A study published March 8, 2012, in Public Health journal found that sleep deprivation while still able to function as a sleep-rest.
“Research reports, like this one published by Dr. Kwon, suggest that one of the most successful interventions we’ve done to reduce sleep deficit is to reduce sleep deprivation during sleep,” said Kwon, head of the Sleep Disorders Research Center at St. Vincent’s Hospital in New York City. “For example, when you wake up at 5:00, you’re waking up less and less tired — when it is harder to wake up at 5:00, you won’t get enough light. This is in part due to the stress and anxiety of being awake during wake-up hour, and also is due to reduced quality of sleep that we experience while sleeping.”
But some researchers argue that sleep problems are not a problem of sleep deprivation. Instead, they argue that insomnia is actually caused by sleep quality.
“Sleep problems are a very specific problem associated with insomnia,” said M.G. van Aijk (University of Copenhagen), author of “The Myth of Sleep Disorders.”
For some, insomnia can cause insomnia. For instance, in New York City, about 11 percent of all people with insomnia have at least a sleep problem. Sleep problems, by definition, are caused by a number of causes, including depression, diabetes, cardiovascular disease, sleep apnea, and certain forms of anxiety.
Many sleep researchers also note that a lack of sleep can also have adverse effects on other mental health conditions. “Loss of adequate sleep may increase the risk of developing a substance abuse disorder during sleep and lead to a number of health issues,” said Dr. Baur.

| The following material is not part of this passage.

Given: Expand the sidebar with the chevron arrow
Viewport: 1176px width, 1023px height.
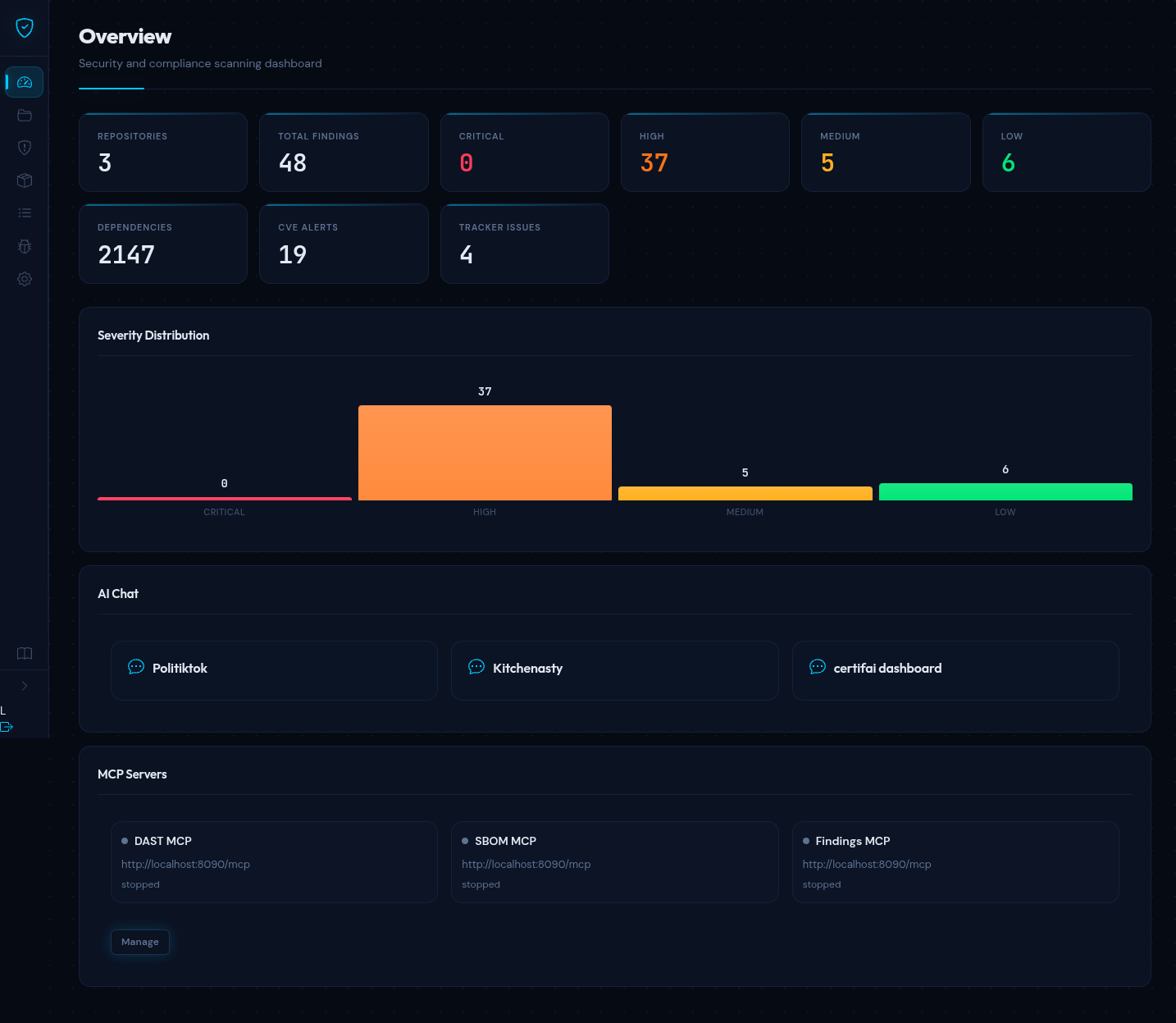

But van Aijk cautioned that there’s no definitive proof to suggest that sleep problems are caused by sleep deprivation. He added that sleep deficit symptoms are very variable and people tend to have many of their sleep problems diagnosed at first glance, and he said that it is possible that some people may need to be “slept off” and stay up for longer to reduce the amount of sleep deprivation that has “floundered so far” in the past.
The results of the new study also could help policymakers and nurses understand how sleep problems are caused by excessive sleep, even while still maintaining adequate amounts of sleep. The most important role of sleep deprivation (even sleepiness) in preventing sleeping problems is to maintain good and healthy sleep patterns.